PMCID: PMC7543734  PMID: 33052181

Abstract

Background

Coronavirus disease 2019 (COVID-19) pandemic has led to deferral of elective transplants and proactive pretransplant testing of the donor/recipient. The impact of these on living-donor liver transplantation (LDLT) activity and outcome is not known. We performed LDLT only for sick patients or patients with advanced hepatocellular carcinoma in this period, with special COVID protocols.

Methods

Patients undergoing LDLT counseling, evaluation, and transplant in the period March to June 2020 (group A) under COVID-19 restrictions and special protocols were included. LDLT activity and outcomes among these patients were compared with those in the same period in 2019 (group B).

Results

In the period March 15–June 10, we performed 39 and 23 (59%) LDLTs in 2019 and 2020, respectively. The adult patients with cirrhosis in group A (n = 20) had a significantly higher MELD score, 19.8 ± 7.0 versus 16.1 ± 5.6 in group B (n = 36), p = 0.034. Early recipient mortality was similar in 2019 (2/39) and 2020 (2/23). One of 23 post-transplant recipients, 3/71 recipients and donors during evaluation, and 8/125 healthcare workers (HCWs) developed COVID-19, all of whom recovered uneventfully.

Conclusion

LDLT activity substantially reduced during the COVID era. The incidence and outcome of COVID-19 among the waiting or transplanted patients and HCWs were similar to those of the general population. The outcome after LDLT in the COVID era was similar to that in non-COVID times. These data suggest that LDLT may be extended to more stable patients with strict protocols.

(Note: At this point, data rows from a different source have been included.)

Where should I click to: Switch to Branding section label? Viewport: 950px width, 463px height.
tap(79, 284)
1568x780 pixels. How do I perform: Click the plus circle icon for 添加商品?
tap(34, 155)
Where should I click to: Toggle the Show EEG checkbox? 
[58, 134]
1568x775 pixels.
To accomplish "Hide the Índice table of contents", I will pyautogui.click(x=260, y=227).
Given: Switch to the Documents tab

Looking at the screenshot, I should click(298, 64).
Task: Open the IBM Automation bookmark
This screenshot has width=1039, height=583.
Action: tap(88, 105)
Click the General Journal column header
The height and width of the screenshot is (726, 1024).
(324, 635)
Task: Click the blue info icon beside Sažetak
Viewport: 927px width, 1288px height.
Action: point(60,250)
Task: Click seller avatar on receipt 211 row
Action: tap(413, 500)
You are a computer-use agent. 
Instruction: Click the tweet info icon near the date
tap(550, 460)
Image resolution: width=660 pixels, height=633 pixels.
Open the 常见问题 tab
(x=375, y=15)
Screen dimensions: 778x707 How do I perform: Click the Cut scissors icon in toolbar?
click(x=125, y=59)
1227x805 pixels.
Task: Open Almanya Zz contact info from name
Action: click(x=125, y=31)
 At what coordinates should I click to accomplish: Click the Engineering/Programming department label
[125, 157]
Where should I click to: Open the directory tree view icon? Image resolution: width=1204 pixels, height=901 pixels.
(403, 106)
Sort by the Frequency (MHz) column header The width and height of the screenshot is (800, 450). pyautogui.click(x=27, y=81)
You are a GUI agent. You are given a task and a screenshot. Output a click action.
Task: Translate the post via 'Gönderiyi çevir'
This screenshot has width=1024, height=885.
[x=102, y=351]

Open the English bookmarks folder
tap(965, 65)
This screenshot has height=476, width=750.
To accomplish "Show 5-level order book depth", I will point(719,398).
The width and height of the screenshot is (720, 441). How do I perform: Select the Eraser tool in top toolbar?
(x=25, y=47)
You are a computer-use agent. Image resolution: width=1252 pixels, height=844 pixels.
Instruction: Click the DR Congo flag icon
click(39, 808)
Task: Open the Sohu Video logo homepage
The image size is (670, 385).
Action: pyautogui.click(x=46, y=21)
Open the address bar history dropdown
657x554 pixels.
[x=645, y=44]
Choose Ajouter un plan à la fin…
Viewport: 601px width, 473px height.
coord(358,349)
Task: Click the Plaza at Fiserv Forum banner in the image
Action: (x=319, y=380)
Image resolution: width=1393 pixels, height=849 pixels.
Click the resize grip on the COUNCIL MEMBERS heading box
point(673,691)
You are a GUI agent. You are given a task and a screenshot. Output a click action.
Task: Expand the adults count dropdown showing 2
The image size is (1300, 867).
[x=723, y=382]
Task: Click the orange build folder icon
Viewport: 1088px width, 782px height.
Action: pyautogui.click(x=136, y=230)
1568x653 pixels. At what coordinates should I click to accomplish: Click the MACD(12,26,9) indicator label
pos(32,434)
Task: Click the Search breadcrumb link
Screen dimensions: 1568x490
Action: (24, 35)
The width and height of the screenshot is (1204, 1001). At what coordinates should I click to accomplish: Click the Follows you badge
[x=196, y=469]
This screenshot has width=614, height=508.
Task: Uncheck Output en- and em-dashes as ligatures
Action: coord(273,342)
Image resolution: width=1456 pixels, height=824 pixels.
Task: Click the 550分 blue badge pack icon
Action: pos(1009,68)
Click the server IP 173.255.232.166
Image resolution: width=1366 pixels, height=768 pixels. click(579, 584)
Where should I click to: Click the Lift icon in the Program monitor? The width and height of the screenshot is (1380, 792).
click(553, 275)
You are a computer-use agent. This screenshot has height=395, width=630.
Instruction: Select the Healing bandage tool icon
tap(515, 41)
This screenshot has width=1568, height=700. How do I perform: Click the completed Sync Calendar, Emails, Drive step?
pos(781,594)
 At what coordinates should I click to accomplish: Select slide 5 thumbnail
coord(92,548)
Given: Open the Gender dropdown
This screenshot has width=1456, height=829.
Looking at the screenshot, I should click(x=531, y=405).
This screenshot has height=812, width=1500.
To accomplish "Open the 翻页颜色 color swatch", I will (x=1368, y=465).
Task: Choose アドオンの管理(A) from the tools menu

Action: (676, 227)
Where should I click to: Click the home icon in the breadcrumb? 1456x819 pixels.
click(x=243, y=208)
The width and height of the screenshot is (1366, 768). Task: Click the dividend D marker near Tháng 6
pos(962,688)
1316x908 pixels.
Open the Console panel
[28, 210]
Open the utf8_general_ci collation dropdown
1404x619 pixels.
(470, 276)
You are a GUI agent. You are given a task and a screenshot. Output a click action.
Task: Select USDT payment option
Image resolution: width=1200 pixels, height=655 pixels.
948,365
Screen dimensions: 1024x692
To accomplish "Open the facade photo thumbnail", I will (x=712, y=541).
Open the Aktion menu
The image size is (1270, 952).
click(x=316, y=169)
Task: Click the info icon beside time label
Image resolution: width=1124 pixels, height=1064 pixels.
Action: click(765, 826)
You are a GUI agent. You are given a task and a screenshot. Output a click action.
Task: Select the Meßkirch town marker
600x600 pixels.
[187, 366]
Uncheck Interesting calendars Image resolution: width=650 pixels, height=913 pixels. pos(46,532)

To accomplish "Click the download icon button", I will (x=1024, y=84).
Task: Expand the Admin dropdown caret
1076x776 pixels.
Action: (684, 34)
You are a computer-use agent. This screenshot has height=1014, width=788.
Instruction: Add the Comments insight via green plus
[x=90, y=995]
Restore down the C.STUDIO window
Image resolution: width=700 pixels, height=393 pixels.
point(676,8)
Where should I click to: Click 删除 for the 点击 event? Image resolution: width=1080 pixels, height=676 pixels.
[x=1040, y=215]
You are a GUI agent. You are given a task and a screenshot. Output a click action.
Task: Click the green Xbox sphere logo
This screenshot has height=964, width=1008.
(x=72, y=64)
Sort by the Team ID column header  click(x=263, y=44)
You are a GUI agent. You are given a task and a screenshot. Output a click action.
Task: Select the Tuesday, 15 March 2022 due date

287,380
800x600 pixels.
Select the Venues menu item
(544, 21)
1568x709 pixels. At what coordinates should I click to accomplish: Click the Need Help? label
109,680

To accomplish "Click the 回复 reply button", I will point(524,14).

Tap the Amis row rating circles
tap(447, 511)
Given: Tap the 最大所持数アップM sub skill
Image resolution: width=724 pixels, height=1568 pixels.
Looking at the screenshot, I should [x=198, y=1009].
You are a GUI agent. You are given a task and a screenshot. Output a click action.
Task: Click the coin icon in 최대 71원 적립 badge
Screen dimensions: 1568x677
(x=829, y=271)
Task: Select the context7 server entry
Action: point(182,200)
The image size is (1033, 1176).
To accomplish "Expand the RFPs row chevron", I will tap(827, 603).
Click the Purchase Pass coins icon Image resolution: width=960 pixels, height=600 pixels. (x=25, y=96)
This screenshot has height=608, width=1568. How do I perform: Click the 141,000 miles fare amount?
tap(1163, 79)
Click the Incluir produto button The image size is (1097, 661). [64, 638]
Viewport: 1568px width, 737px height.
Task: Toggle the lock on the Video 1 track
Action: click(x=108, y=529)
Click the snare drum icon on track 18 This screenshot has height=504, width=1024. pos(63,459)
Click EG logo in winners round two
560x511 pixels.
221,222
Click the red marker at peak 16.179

Keywords: Cirrhosis, COVID, CTP score, Disease severity, Hepatocellular carcinoma, Lockdown, India, MELD score, Pandemic

Abbreviations: COVID-19, Coronavirus disease 2019; HCC, hepatocellular carcinoma; HCWs, healthcare workers; LDLT, living-donor liver transplantation; LTSI, Liver Transplantation Society of India; MDT, multidisciplinary team; PPE, personal protective equipment


Coronavirus disease 2019 (COVID-19) caused by the severe acute respiratory syndrome coronavirus 2 (SARS-CoV-2) has a substantial risk of morbidity and mortality.1 As of June 18, 2020, more than 8.5 million people have been infected worldwide, and nearly 450,000 have died. This global pandemic has impacted liver transplantation (LT) services in multiple ways: a large number of patients with COVID-19 getting admitted and requiring intensive care are using up some of the resources normally meant for perioperative care of LT recipients; travel restrictions due to lockdown; fear of getting COVID-19 infection from hospital environment [from other patients, (healthcare workers) HCWs and surfaces]2; physicians’ fears and experience of higher morbidity and mortality with COVID-19 among patients with decompensated liver disease and LT recipients/donors; and financial instability due to economic downturn. The financial part becomes more important in countries such as India where the majority of patients pay for transplants out of pocket. The situation is further complicated by nonavailability of effective treatment or a vaccine for COVID; and asymptomatic infection in many, who may transmit infection without coming to attention.2 Various societies have suggested guidelines to defer hospital visits and LT in stable patients.3, 4, 5 While there has been a decline of 30–80% in the deceased donor liver transplantation (DDLT) activity in various countries,6, 7, 8, 9, 10 the impact of the COVID-19 pandemic on LDLT has not been described. We describe our experience of LDLT in time of COVID-19 and compare the transplant activity during a similar non-COVID time period in 2019.

Material and methods

Ours is a hub-and-spoke liver transplant system where around 240 transplants are performed annually, with around 200 at the main hub (Medanta, Gurugram) and the rest elsewhere, in six other centers.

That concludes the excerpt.